Et elle fit rapidement plusieurs signes de croix pour bien montrer le degré de dévotion qu’elle portait à une si illustre princesse. L’effet fut magique. Au nom de la sœur de Napoléon, la mine de l’officier se détendit. Il se redressa, passa un doigt dans son haut col et tordit sa moustache pour lui rendre un pli plus avantageux.
— Ah ! c’est donc ça ? Eh bien, ma belle enfant, vous pouvez vous vanter d’avoir eu de la chance de tomber sur le sergent Rapin, c’est-à-dire un homme qui comprend les choses ! Un autre vous aurait emmenée tout droit au poste du Palais Royal[3] pour éclaircir la situation...
— Alors, nous pouvons continuer ?
— Pour sûr ! Mais on va vous conduire un bout de chemin des fois que vous rencontriez une autre patrouille qui ne saurait pas reconnaître ce qu’on doit à une personne comme vous...
— C’est que... nous ne voudrions pas vous déranger...
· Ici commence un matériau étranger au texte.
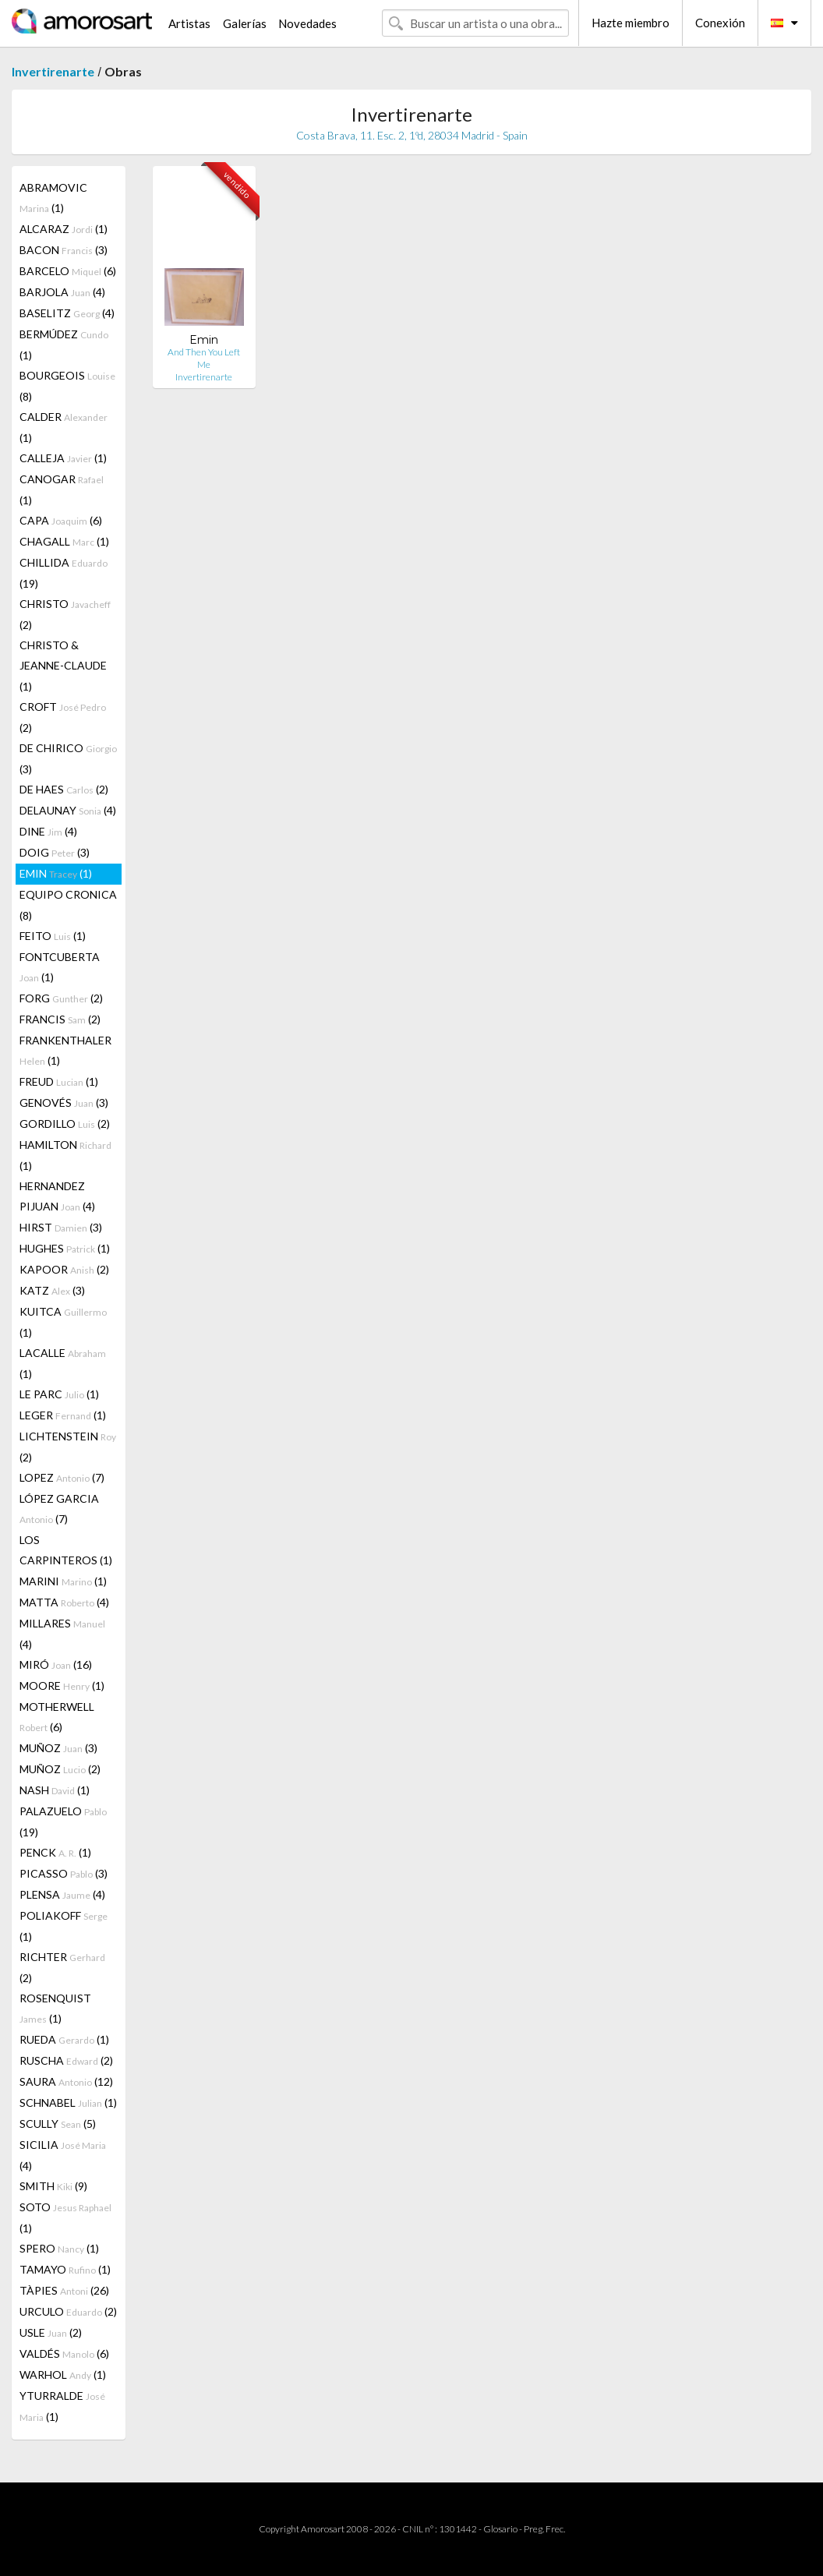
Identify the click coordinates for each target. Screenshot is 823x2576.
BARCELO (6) (67, 270)
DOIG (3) (54, 852)
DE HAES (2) (63, 789)
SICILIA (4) (62, 2155)
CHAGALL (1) (64, 541)
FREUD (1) (58, 1081)
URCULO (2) (68, 2311)
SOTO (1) (65, 2217)
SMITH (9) (53, 2186)
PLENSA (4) (62, 1894)
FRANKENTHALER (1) (65, 1050)
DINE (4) (48, 831)
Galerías (245, 23)
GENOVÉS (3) (63, 1102)
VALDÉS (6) (64, 2353)
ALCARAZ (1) (63, 228)
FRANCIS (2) (60, 1019)
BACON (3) (63, 249)
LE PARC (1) (59, 1394)
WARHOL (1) (62, 2374)
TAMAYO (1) (65, 2269)
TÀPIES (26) (64, 2290)
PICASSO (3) (63, 1873)
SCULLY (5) (57, 2123)
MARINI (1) (63, 1581)
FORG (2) (61, 998)
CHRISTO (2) (65, 614)
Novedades (307, 23)
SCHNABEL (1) (68, 2102)
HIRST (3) (60, 1227)
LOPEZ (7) (61, 1477)
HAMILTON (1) (65, 1155)
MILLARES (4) (62, 1634)
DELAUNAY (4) (67, 810)
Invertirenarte (53, 71)
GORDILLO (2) (64, 1123)
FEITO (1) (52, 935)
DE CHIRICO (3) (68, 758)
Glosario (500, 2529)
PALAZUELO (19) (63, 1821)
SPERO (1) (59, 2248)
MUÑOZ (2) (60, 1769)
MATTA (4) (64, 1602)
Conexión (720, 23)
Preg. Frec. (544, 2529)
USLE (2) (50, 2332)
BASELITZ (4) (67, 313)
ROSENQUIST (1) (55, 2008)
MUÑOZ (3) (58, 1747)
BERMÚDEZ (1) (63, 344)
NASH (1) (54, 1790)
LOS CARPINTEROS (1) (65, 1550)
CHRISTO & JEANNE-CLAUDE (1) (63, 665)
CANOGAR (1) (61, 489)
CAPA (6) (60, 520)
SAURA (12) (66, 2081)
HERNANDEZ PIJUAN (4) (57, 1196)
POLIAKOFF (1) (63, 1926)
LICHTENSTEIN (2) (67, 1446)
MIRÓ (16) (55, 1664)
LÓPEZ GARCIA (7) (59, 1508)
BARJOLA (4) (62, 292)
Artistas (189, 23)
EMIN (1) (55, 873)
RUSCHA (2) (66, 2060)
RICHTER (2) (62, 1967)
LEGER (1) (62, 1415)
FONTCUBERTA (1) (59, 967)
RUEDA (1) (64, 2039)
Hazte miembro (630, 23)
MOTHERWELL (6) (56, 1716)
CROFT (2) (62, 717)
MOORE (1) (61, 1685)
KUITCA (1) (63, 1322)
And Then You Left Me (204, 358)
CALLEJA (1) (63, 458)
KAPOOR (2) (64, 1269)
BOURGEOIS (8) (67, 386)
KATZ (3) (52, 1290)
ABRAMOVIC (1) (53, 197)
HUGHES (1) (64, 1248)
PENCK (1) (55, 1852)
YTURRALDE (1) (62, 2406)
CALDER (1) (63, 427)
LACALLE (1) (62, 1363)
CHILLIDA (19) (63, 573)
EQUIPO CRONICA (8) (68, 905)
— Pensez-vous ! ça va être un plaisir ! Nous allons dans la même direction si vous rentrez à San Trovaso. Avec nous, vous n’aurez pas de mal à trouver un passeur pour traverser le Grand Canal... et puis, ajouta-t-il plus bas du ton de la confidence importante, Venise n’est pas sûre cette nuit. On nous a signalé une réunion de conspirateurs ! Il y en a plein dans le sud de l’Italie et ils envoient des sbires jusqu’ici ! Paraît que ce sont tous des charbonniers...[4] Même que ça ne doit pas être commode pour les reconnaître la nuit...
Enchanté de lui-même et de ce qu’il considérait comme une bonne plaisanterie, le brigadier Rapin éclata d’un gros rire auquel ses hommes firent écho puis offrit galamment son bras à Marianne, passablement éberluée de la réussite de son mensonge diplomatique.
La patrouille se remit en route, augmentée de Marianne qui allait devant au bras de Rapin et de Zani qui, plein de respect soudain pour sa nouvelle amie, s’était attaché à sa robe et ne la lâchait plus.